Der Unabhängige Verwaltungssenat des Landes Oberösterreich ist daher der Auffassung, dass im konkreten Fall das Rückkehrverbot auf die Dauer von 5 Jahren befristet werden kann.

 

4.5. Es war daher spruchgemäß zu entscheiden.

 

 

Rechtsmittelbelehrung:

Gegen diesen Bescheid ist kein ordentliches Rechtsmittel zulässig.

 

Hinweise:

1. Gegen diesen Bescheid kann innerhalb von sechs Wochen ab seiner Zustellung Beschwerde an den Verfassungsgerichtshof und/oder an den Verwaltungsgerichtshof erhoben werden; diese muss – von gesetzlichen Ausnahmen abgesehen – jeweils von einer bevollmächtigten Rechtsanwältin oder einem bevollmächtigten Rechtsanwalt eingebracht werden. Für jede dieser Beschwerden ist eine Eingabegebühr von 220 Euro zu entrichten.

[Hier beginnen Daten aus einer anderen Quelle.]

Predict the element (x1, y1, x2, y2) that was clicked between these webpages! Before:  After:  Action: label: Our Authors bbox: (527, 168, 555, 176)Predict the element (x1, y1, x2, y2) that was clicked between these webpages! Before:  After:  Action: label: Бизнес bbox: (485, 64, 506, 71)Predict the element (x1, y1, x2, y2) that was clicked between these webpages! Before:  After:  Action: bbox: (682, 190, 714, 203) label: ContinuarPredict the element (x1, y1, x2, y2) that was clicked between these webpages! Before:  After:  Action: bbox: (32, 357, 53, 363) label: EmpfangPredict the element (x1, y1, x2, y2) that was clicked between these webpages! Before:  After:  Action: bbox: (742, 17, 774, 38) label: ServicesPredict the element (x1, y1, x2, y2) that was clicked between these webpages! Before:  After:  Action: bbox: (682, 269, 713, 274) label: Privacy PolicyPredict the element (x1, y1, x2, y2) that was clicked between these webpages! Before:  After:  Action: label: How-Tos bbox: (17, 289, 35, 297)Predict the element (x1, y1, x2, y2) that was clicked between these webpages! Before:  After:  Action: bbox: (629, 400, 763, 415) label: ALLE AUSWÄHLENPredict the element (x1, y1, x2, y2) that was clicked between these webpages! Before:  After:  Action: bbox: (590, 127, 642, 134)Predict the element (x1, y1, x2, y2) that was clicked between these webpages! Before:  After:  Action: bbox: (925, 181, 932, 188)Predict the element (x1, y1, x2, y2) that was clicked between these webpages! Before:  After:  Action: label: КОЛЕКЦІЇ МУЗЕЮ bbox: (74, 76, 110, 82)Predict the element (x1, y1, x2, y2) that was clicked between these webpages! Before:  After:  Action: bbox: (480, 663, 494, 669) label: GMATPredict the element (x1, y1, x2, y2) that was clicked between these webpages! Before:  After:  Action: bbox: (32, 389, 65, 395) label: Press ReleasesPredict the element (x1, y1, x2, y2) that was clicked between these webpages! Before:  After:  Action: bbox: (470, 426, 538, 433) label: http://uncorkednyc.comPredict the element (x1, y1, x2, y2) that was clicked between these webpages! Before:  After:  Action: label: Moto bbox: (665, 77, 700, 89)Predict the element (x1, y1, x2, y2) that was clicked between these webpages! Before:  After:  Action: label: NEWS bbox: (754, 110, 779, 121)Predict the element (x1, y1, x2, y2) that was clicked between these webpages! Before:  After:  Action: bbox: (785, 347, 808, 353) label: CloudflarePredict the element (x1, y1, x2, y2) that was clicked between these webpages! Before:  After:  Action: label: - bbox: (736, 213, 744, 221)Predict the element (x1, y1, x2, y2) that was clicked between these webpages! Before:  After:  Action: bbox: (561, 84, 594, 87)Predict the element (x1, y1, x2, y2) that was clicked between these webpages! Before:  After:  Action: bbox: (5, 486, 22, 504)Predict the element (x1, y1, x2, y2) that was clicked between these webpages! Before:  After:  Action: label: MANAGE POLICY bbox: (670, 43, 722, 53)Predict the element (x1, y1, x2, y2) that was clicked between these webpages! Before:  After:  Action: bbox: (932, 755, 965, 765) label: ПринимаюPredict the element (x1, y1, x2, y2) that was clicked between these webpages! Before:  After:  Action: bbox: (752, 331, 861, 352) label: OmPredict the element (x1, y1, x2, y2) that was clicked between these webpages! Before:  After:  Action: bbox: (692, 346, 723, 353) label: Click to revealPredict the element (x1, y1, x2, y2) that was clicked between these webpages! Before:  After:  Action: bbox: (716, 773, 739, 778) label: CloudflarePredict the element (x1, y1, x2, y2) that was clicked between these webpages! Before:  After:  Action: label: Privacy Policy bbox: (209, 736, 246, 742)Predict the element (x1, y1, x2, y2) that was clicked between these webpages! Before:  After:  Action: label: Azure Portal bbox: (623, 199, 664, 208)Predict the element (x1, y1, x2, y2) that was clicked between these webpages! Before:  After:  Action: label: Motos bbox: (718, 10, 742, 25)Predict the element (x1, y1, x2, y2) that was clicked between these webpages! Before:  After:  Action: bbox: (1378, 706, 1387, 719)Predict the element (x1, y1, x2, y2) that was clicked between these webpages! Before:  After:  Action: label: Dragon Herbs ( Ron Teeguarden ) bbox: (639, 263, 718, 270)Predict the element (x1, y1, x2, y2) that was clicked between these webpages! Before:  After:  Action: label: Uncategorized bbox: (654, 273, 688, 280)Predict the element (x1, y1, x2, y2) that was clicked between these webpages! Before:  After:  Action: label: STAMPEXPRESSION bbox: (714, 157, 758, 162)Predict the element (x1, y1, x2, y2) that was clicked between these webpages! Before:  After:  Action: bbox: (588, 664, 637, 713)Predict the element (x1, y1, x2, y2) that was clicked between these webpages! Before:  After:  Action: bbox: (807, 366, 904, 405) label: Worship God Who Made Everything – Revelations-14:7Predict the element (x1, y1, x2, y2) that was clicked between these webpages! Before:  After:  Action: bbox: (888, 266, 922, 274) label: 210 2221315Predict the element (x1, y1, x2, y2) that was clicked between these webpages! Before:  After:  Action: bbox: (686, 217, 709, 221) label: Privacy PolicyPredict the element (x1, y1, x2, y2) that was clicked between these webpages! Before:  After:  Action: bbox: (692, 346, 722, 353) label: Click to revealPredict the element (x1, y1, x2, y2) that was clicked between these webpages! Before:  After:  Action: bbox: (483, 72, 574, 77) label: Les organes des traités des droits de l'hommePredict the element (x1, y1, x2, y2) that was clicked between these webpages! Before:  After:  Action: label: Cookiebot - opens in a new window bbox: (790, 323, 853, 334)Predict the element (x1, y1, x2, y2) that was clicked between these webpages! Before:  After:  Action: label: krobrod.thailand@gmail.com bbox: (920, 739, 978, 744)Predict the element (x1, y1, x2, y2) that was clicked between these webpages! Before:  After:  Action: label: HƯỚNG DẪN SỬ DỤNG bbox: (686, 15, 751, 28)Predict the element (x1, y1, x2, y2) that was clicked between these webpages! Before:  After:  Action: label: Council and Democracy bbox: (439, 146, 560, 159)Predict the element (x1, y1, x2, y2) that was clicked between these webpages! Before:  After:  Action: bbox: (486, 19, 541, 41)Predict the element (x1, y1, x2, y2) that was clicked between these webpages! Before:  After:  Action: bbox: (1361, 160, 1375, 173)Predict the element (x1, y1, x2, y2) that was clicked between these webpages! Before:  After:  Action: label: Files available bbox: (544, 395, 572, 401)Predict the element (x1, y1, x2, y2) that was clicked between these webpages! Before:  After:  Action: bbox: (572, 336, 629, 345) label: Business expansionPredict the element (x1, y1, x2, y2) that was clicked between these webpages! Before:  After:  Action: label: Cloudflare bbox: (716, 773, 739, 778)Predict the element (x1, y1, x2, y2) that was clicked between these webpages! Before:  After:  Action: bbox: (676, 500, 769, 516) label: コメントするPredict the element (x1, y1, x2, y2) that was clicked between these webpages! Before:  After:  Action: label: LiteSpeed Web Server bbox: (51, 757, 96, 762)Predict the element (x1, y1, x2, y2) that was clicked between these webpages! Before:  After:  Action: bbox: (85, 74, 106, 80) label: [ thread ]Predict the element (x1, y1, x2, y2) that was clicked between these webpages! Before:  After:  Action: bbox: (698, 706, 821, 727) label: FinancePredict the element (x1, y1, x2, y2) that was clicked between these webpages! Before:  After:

2. Im gegenständlichen Verfahren sind Eingabegebühren in Höhe von 14,30 Euro angefallen.

 

Разъяснение права и порядка обжалования:

Обжалование данного решения  в обычном порядке не допускается.

 

Указание:

Данное решение может быть обжаловано в Конституционном и/или в Высшем Административном суде земли в течение 6 недель с момента вручения; аппеляция должна быть подана - за исключением предусмотренных законом случаев - уполномоченным адвокатом. За подачу каждого обжалования взимается пошлина в размере 220 евро.